━━ EXTRACTO DEL DOCUMENTO

Cambiar de país tiene eso que uno pone por delante lo cotidiano de una forma tan pasmosa que es como perder el mapa de la vida. Me espeluzna un poco mi capacidad para enterrar las cosas. Madrid está ya medio sepultado.
Ya ni intento aferrarme a esos recuerdos de los primeros días que se escapan. Me refugio en los sentidos y me dejo llevar.
La piel húmeda todo el rato. Un sarpullido porque la comida es diferente. Las verduras tienen otro color, otra forma. La carne se ve diferente. Los olores son extraños y diversos.
Camino mucho porque es la única forma de avanzar. No tengo auto ni bici. Hay cuestas. Hay vegetación por todos lados. Hay silencio. Murmullos. Chicharras que trinan. La naturaleza que se cuela en el cemento. Ayer incluso en la noche vi al famoso Tanuki, perro mapache de Tokio y, como soy urbanita y he leído mucho cuento de hadas, me asusto con facilidad. ¿Cambiará de forma el bicho y me atacará en la noche?

Chicharras que suenan como tractores. La gente calla pero la naturaleza chilla en Tokio, en especial en los parques.
Y veo obreros por todas partes que dirigen el tránsito con esos palitos fluorescentes. Todo es potencialmente deslumbrante, desde el súper, hasta los negocios, los bazares, los perros por la calle que son diminutos y coquetos. Y la gente que anda bien vestida, los ricos, los pobres, los trabajadores, las amas de casa, los chicos. Todos van impecables y bien planchados y yo pienso que debo verme muy desprolija para ellos con mi pelo ondulado, mi piel imperfecta, mi ropa demasiado colorida. Imagino que me ven como un bicho estridente y exótico al que hay que evitar. Como esos insectos subtropicales, vistosos, que hay que esquivar.

━━━━

### OBJETIVO DE LA TAREA
En el extracto sobre la llegada a Tokio, ¿qué animal se vio ayer por la noche?

━━ LISTA DE REGISTROS

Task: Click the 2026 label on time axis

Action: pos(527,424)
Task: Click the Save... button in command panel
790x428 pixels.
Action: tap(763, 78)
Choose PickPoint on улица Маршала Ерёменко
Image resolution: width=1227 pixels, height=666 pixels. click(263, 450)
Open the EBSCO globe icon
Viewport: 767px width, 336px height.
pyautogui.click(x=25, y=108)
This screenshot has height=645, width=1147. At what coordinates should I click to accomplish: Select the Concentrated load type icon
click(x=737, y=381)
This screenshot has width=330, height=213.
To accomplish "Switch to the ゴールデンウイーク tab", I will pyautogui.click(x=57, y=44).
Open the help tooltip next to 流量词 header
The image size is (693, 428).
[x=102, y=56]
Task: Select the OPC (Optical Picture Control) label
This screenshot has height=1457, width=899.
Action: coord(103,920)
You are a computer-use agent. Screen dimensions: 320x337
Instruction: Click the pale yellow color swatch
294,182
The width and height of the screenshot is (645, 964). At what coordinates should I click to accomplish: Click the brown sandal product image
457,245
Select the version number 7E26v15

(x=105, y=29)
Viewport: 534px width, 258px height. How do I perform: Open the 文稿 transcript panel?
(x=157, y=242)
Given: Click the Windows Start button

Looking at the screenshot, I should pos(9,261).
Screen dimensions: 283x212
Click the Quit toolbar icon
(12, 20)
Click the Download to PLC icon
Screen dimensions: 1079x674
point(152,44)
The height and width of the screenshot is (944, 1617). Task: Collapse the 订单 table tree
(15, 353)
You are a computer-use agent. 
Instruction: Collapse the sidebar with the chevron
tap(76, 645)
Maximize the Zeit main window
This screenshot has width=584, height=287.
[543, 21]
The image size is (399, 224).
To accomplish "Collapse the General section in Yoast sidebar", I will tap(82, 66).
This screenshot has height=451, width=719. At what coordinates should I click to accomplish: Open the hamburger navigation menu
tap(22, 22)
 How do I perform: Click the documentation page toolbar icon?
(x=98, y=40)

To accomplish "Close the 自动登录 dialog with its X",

━━━━

### RESULTADO DEL EJERCICIO
El famoso Tanuki, perro mapache de Tokio.